Why Do Interest Rates Vary Among Countries?

Why Do Interest Rates Vary Among Countries?
Why Do Interest Rates Vary Among Countries?

There wasn't always a global economy. It used to be that oceans and vast stretches of land greatly limited interaction between distant economies, and the conditions in each would vary widely. As the world moves toward unification, the realities of individual countries have resulted in different interest rates in different areas.


Despite the fact that central banks set interest rates by decree, the rate only applies to overnight borrowing between banks and can still fluctuate widely from the target. In reality, the effective rate that people, companies and governments see is set by the market. The interest rate on Treasuries and other government debt determines the government's cost of borrowing for different periods of time. These rates then become the determinant of the rates offered by banks to consumers and businesses.


Interest is the cost of borrowing money, and the interest always depends on the creditworthiness of the borrower. Ironically, those who need the money most are required to pay the highest interest, which is how the lender tries to protect itself against default. This means that different country pay different interest rates on their debts, and these rates are used as a benchmark for other commercial lending in that country and in that currency.


Setting the benchmark Fed funds rate is the primary tool of U.S. monetary policy. Interest rates reflect demand for a currency---the greater the demand, the greater the cost of borrowing. Central banks use their power to set interest rates to influence demand for currency, which in turn can accelerate or decelerate an economy. Central bankers in different countries around the world have inherited different economic conditions and have different priorities moving forward, which leads them to set varying interest rates.
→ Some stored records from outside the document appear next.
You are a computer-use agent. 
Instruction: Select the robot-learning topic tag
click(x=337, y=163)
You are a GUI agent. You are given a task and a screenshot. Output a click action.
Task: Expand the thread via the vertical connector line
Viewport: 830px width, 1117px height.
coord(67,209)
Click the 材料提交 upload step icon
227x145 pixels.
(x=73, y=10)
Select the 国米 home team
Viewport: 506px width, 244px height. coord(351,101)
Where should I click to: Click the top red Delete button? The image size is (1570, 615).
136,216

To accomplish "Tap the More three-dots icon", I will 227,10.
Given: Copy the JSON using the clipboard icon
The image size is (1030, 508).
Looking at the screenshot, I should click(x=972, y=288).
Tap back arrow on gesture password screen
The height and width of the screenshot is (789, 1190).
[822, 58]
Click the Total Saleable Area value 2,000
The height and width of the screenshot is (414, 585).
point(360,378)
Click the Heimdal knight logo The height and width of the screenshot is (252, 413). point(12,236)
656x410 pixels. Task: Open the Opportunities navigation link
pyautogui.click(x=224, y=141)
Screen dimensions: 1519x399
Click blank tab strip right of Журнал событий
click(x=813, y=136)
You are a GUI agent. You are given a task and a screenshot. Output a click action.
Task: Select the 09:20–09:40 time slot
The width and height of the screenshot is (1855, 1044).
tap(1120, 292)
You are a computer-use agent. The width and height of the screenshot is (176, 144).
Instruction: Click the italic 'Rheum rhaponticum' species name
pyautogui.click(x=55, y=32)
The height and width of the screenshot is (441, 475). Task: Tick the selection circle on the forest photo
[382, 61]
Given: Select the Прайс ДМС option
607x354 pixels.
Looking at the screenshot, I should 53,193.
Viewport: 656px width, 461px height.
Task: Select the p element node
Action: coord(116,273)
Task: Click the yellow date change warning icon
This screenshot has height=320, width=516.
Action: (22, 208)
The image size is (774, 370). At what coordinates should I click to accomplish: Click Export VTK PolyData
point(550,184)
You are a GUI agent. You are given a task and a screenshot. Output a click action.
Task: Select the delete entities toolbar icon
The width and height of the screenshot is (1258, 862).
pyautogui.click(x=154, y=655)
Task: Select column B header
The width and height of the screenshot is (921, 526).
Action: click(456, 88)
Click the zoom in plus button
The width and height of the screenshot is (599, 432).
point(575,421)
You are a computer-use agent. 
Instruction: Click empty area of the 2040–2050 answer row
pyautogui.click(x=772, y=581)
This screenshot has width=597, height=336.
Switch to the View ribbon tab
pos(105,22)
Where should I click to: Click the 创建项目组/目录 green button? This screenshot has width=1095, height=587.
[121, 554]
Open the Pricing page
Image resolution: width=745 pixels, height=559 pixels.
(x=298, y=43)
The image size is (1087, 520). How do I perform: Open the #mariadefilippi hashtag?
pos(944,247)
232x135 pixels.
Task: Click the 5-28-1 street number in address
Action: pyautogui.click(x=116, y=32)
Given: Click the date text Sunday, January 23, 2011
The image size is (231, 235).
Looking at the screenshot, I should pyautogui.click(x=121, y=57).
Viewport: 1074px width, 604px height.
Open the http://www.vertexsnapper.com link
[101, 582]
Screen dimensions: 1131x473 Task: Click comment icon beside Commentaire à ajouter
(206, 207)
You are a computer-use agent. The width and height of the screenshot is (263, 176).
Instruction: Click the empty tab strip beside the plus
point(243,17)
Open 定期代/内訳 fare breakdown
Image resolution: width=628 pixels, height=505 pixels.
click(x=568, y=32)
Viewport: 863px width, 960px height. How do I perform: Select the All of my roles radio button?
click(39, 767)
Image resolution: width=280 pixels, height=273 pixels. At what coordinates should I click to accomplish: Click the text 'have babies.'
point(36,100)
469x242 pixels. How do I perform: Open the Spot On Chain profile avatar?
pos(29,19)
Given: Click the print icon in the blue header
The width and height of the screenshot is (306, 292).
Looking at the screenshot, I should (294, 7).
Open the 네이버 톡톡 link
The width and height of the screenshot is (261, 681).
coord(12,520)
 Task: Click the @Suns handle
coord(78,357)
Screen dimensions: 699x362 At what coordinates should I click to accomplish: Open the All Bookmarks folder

The fact that interest rates vary among countries creates the opportunity for arbitrage. That is, investors lend their money to countries whose rates are dropping, which means the value of their investors is increasing. They also look for macroeconomic trends to identify countries whose debt may be mispriced in the market, which would be viewed as a potential investment opportunity.


In response to the global financial meltdown of 2008, the U.S. Federal Reserve coordinated a simultaneous reduction of interest across several major countries around the world. Though rates may continue to vary in different economic regions around the globe, increased coordination appears to be the trend, and a movement toward a more unified global financial system seems inevitable. The European Union, which sets a single interest rate for a group of very different economies, is a key test of the viability of such a system.